Where was his logic when cancel culture was running rampant in our society? It’s still not dead, even if Trump has slowed it down temporarily.
The logic seems to be something like…
Cheering for someone who is grossly incompetent to lose his job is bad because the grossly incompetent person employs others, and those people will be harmed by the incompetent person’s losing his job.
It seems more reasonable to say that the incompetent person is the one at fault. IF Colbert hadn’t gone full Democrat and had pulled himself back, who knows what could’ve happened? I’m still waiting for another Johnny Carson.
There was SO much money to be made whipping up and catering to the Trump Deranged in 2016 that its allure was simply irresistible. To way too many people. Hundreds of people went all in on it.

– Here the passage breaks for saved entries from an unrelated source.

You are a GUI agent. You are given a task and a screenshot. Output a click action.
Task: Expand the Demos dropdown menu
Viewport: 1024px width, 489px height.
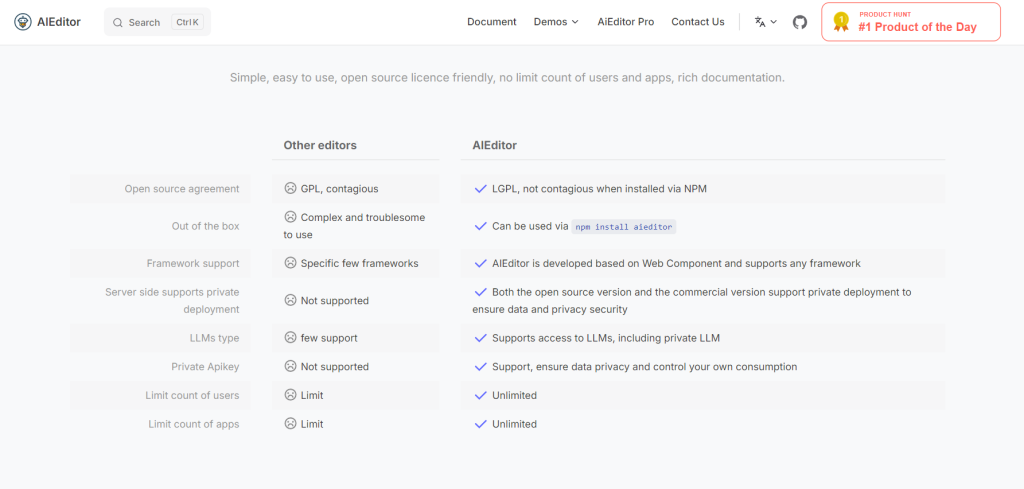point(556,22)
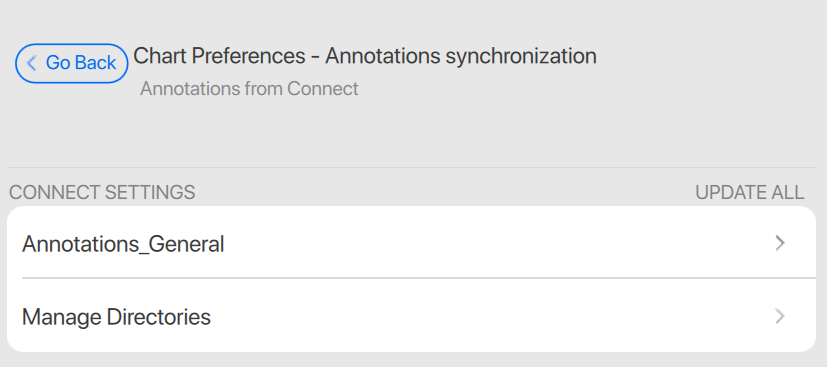Click the chevron arrow beside Annotations_General

point(780,243)
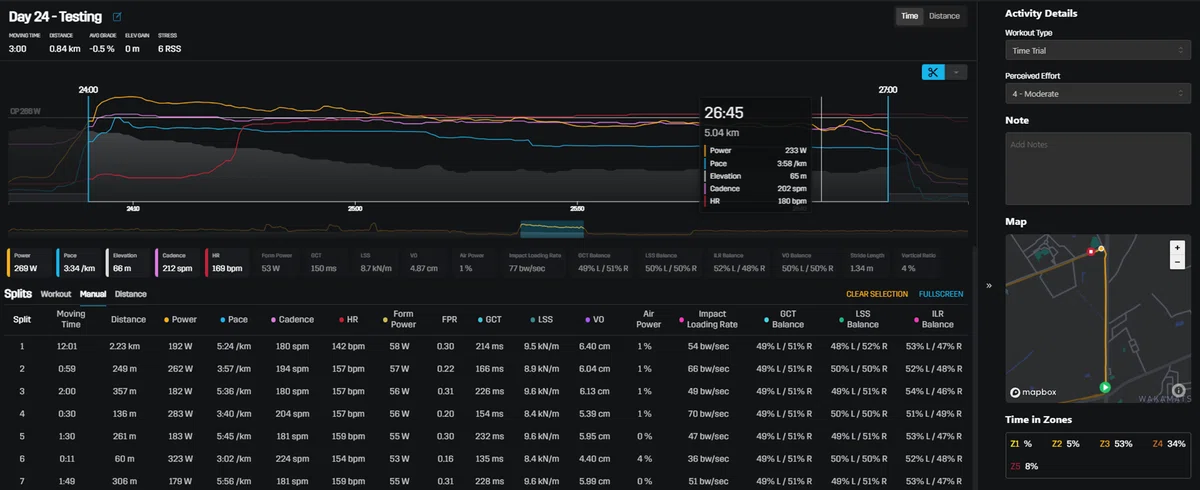This screenshot has height=490, width=1200.
Task: Click the red finish marker on map
Action: pyautogui.click(x=1091, y=252)
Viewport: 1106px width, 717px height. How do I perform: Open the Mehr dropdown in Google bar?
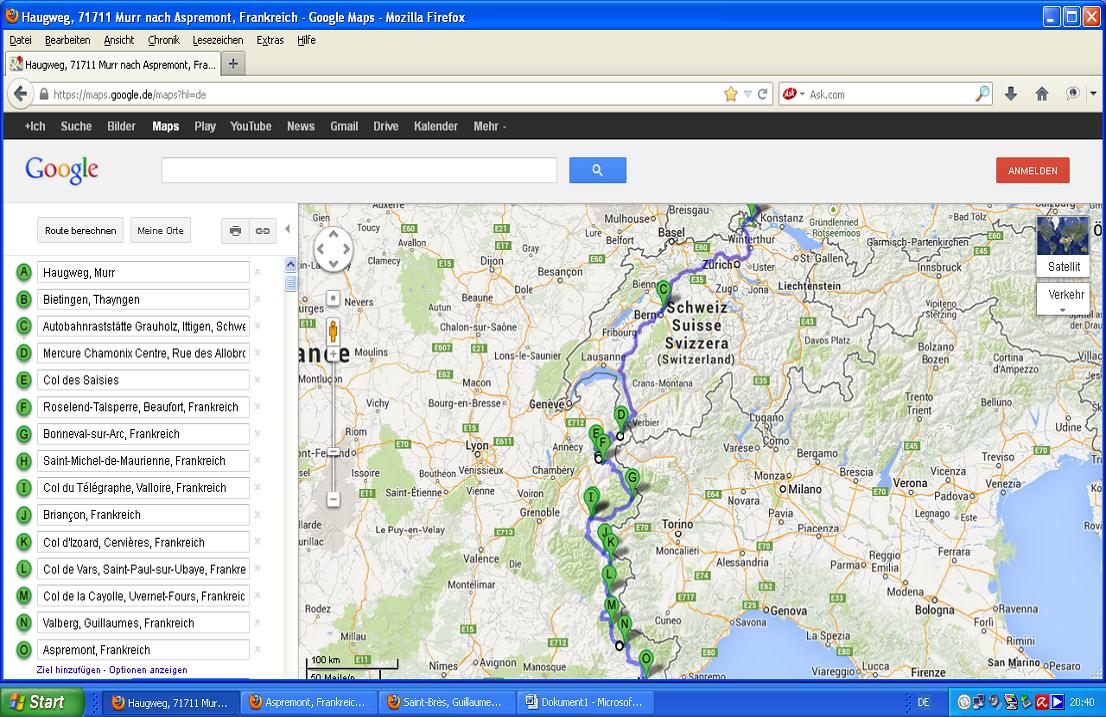pos(489,126)
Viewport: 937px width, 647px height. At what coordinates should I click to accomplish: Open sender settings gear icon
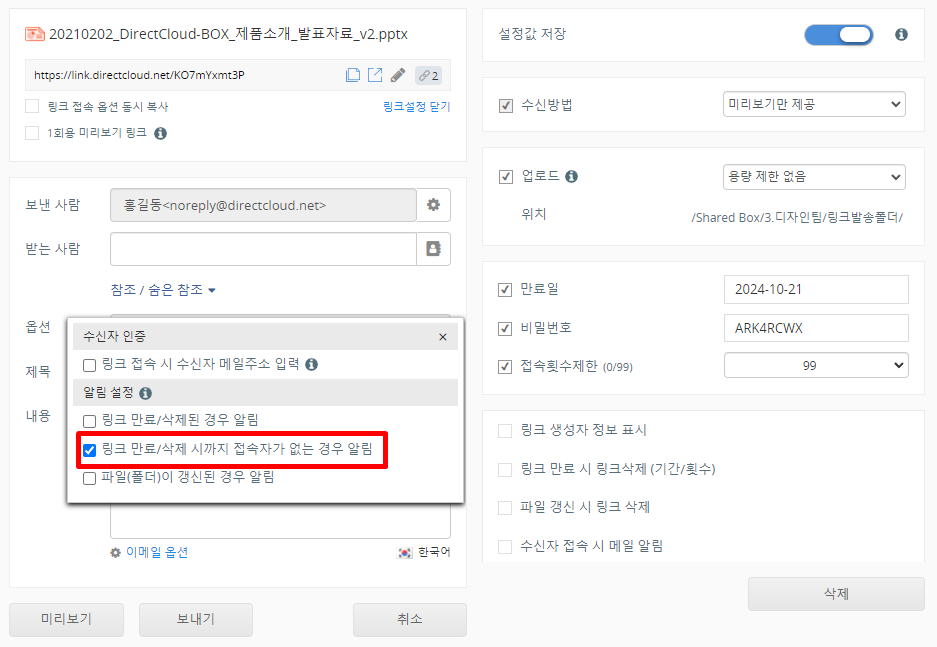click(433, 205)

I suppose short term that’s true, but if you want a sustainable model that gets everyone watching, you need clever comedy that isn’t blatantly partisan, and you shouldn’t be yelling profanity on public airwaves.
I am for separate spheres. The FCC needs to regulate public broadcasts much harder. For example, Bad Bunny never should’ve been allowed to perform at the Super Bowl. If people want to watch him on YouTube or listen to his music on their own, that’s their choice, but public airwaves need to have some decency, and his lyrics were extremely sexual.
Same thing with these comedians. If any comedian wants to do their own standup on YouTube, streaming, or their own company, go for it. I liked George Carlin, but I wouldn’t have wanted his stand up on regular TV either.
In shared public spaces (airwaves or otherwise), we need standards of decency to keep society running smoothly. People Kimmel and Colbert are actively degrading that idea.
And Dana Millbank and Keith Olbermann are best friends, maybe going back to college days. Ugh.
If you haven’t already, Ann Coulter’s Olbermann’s Plastic Ivy is a (IMO) must read.
In it she positively eviscerates his over-sized @$$, which she unequivocally owns; she knows it…and HE knows it!
PWS
Well, Keith is a big baseball fan, a knowledgeable one, and funny. I could be friends with him, if he kept his conversation to baseball. I have quite a few friends in isolated areas of common interest where we never open topics that might be contentious.
All true, but he has a very large insane streak. He was the top of ESPN talent, and there was a lot back then, before he lost his mind.
When blue collar jobs in manufacturing and mining were lost they said “Learn to code”!